Reacting to the latest rate rise, Ed Rimmer, chief executive officer at Time Finance, said it was another blow to business confidence and places even more financial strain on the economic recovery.
He added: “There are arguable benefits to this move from the Bank of England as it has faced mounting pressure to keep up with the pace of global central banks, but it is short sighted.
“We know an interest rate rise alone cannot curb inflation; the challenges around soaring costs need to end somewhere because for UK businesses this simply isn’t sustainable.
“The IMF recently adjusted its predictions for UK growth in 2023 to just 0.5% compared with the predicted 1.2% earlier this year.
“So, the big question here is what will happen to these figures if Government intervention doesn’t happen soon? Well, for many businesses it will slow down growth, making the impending recession a self-fulfilling prophecy. Instead, we need action that stimulates economic growth.”
Federation of Small Businesses (FSB) national chair, Martin McTague, said: “Moving interest rates is not without consequences: it’s removing steam from the economy at a time of meagre growth. Small businesses already face grave uncertainty as they try to recover from the impact of Covid, while contending with the cost of doing business crisis.
“First, many commercial, personal and professional loans that small businesses and sole traders hold are not protected by fixed rates and will move in line with the increase today.
“In a situation where inflation is already putting many small firms in extremely difficult conditions, there is now further concern that these businesses will face higher costs in paying back their loans.
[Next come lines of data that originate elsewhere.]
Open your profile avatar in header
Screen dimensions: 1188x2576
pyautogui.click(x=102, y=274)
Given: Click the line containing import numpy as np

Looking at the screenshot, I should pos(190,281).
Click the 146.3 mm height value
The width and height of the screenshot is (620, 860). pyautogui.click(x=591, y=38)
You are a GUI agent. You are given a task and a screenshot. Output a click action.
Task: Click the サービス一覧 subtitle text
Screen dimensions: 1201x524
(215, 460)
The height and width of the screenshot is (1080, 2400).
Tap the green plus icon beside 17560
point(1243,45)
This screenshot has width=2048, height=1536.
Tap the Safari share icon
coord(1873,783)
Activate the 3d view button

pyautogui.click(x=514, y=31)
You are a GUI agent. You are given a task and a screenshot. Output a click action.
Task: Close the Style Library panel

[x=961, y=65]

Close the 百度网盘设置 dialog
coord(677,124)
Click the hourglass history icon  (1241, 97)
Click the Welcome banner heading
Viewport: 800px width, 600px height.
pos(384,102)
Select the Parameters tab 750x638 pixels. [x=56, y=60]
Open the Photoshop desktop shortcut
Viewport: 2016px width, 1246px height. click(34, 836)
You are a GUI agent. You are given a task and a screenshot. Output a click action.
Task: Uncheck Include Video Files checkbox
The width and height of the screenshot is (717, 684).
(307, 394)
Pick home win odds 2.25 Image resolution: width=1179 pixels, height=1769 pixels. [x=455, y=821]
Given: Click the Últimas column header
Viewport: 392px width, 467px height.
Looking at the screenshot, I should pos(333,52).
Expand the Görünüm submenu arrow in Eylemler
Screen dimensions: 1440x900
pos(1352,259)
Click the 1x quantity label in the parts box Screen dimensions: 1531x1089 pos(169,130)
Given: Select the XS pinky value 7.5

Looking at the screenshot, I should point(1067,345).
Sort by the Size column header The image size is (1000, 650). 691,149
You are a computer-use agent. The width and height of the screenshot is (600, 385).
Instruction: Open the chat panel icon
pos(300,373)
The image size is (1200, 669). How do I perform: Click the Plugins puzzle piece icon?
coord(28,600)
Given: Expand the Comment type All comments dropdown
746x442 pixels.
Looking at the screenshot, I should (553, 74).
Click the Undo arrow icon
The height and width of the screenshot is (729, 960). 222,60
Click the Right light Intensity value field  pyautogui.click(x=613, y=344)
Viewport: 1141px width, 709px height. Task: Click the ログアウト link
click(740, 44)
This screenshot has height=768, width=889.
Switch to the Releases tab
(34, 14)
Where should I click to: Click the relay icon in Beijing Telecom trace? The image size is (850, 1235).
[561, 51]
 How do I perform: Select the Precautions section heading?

“Second, attempts to get back to a functioning commercial lending market will be hampered as new products will become more expensive – and so small firms will find it harder to access affordable credit.
“The British Business Bank’s Recovery Loan Scheme is coming back later this month, and this could not happen soon enough. If the economy slows in autumn, it will be even more important for the scheme to be operational and in place, so it can be flexed up.
“Hard-working individual business owners are also already fighting an uphill battle with supply chain disruption, increasing utility bills and surging fuel prices. Action must therefore be taken on other challenges that small businesses face.”
“Now, just as the UK is nose-diving into a recession they are slamming on the brakes, which can be expected to make the downturn of Britain’s consumer-driven economy worse, and last for longer.
“The Bank of England’s hike is harmful to the economy and piles on the pain for people and businesses across the country.”